Also as a bonus there is a JSP and a Servlet.
A working example of a Springboot equivalent for CDI is neither as easy to find nor construct as one might expect.
Nevertheless, this application demonstrates more or less the minimum needed to have CDI (Weld), Tomcat (embedded) and RESTEasy all running in harmony.
From the weld-boot project fodler, build and package with the plugin already provided in the POM:
mvn package
Then you may run (from the project root directory) with:
target\bin\webapp.bat
You can of course run from an IDE. Just locate launch.Main.java
.
Go to http://localhost:8889/ to start with the home page.
Some reasonably essential reading:
- The best example of getting an embedded Tomcat up and running by far are the instructions provided by Heroku.
- Chapter 18. Application servers and environments supported by Weld has everything you need but examine every line carefully to be sure you don't miss an essential piece of configuration. Also pay attention to a JBoss wiki article: RESTEasy-CDIIntegration.
- RESTEasy documentation 3.0.13.Final. Pay attention to how to configuring RESTEasy when not using JBoss.
Notes on the experience:
- A good approach is to clone the example provided courtesy of Heroku on Github. Start with that, get it working and then modify as necessary.
- Jersey: Painful to merely get the correct dependencies in a CDI environment. Abandoned and went with RESTEasy.

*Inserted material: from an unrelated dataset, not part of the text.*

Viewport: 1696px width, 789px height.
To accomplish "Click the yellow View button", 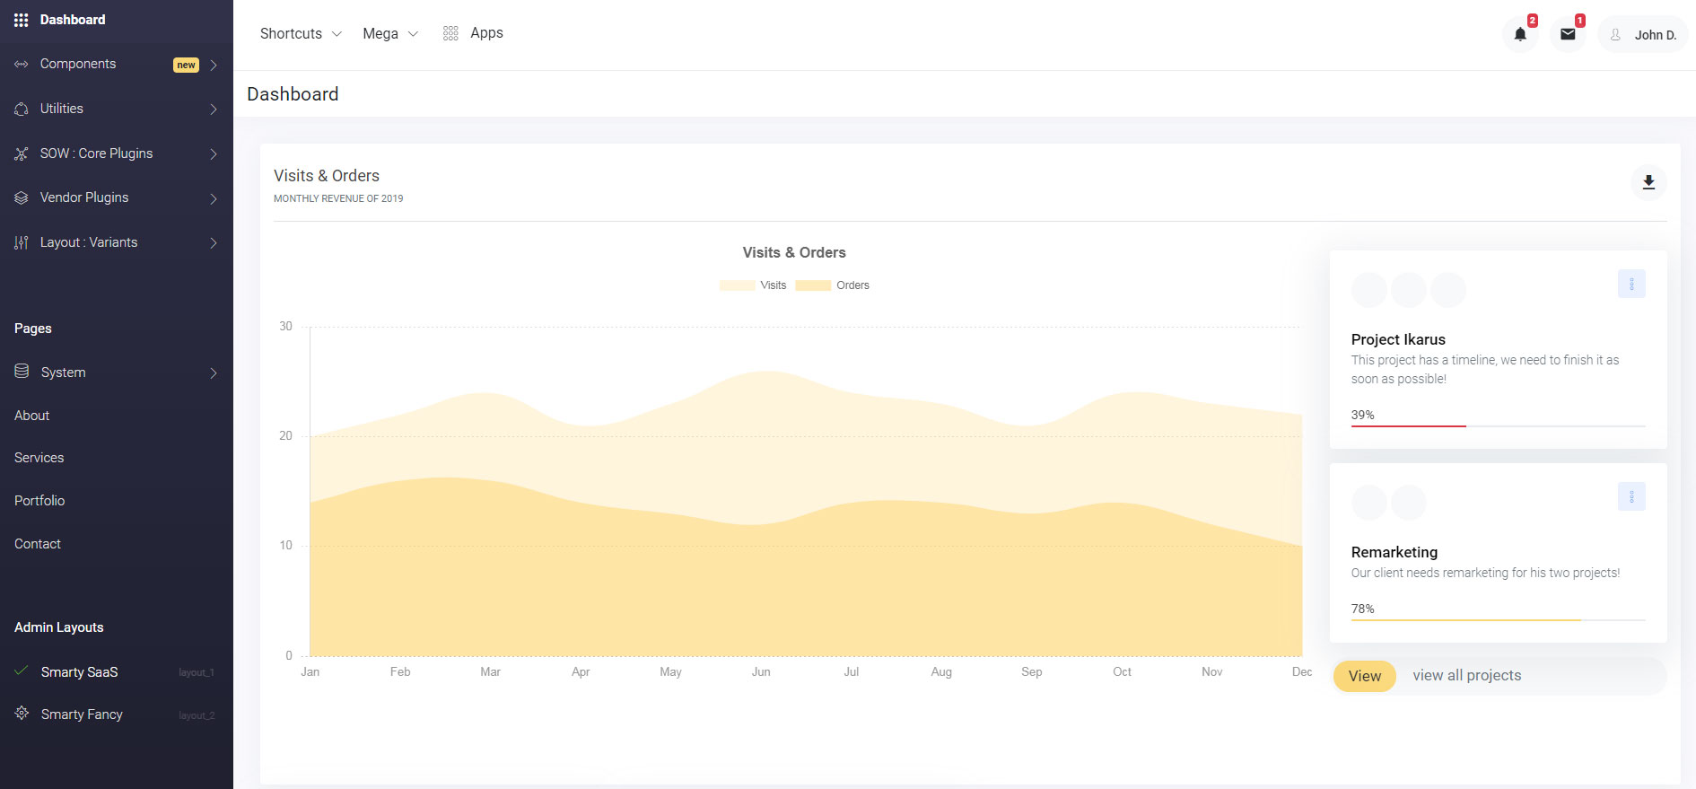I will point(1364,676).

- RESTEasy-CDI Integration gives a clue about getting RESTEasy and CDI working on Pre-Servlet 3 containers. It was necessary to have a
web.xml
in place in order for JAX-RS managed entities to permit injection of CDI managed resources. Chapter 40. CDI Integration explains why CDI and JAX-RS are not compatible by default and thus it becomes necessary to bridge the gap with the resteasy-cdi module. - Weld is supposed to work with Jetty but documentation and online material seems to be a little thin. Most CDI users are likely to be enterprise customers deploying to JBoss or some other JEE container and so most of the material online will help with these cases. Very little on Jetty but more on Tomcat so go with Tomcat, which can be embedded just as Jetty can.
- Example in the Weld documentation for embedding Tomcat just did not work.

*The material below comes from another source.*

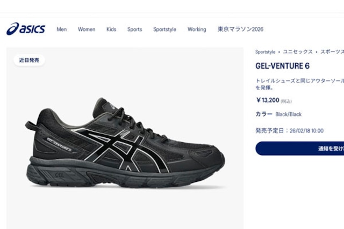
Task: Click the Black/Black color label
Action: (x=288, y=114)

org.jboss.weld.environment.servlet.Listener
is not required at all despite the fact that it states "With embedded Tomcat it is necessary to register Weld's listener programmatically". But then notice how the pertinent line in the code example is commented out. It almost looks like a mistake and therefore tempting to uncomment. If you copied and pasted blindly you would be fine but in any case it appears not to be required. It was necessary however to have/WEB-INF/beans.xml
and/META-INF/context.xml
in place. - JMS with JNDI documentation sparse for Tomcat and embedded Tomcat at that. Need to configure web.xml and context.xml and enable JNDI (tomcat.enableNaming()).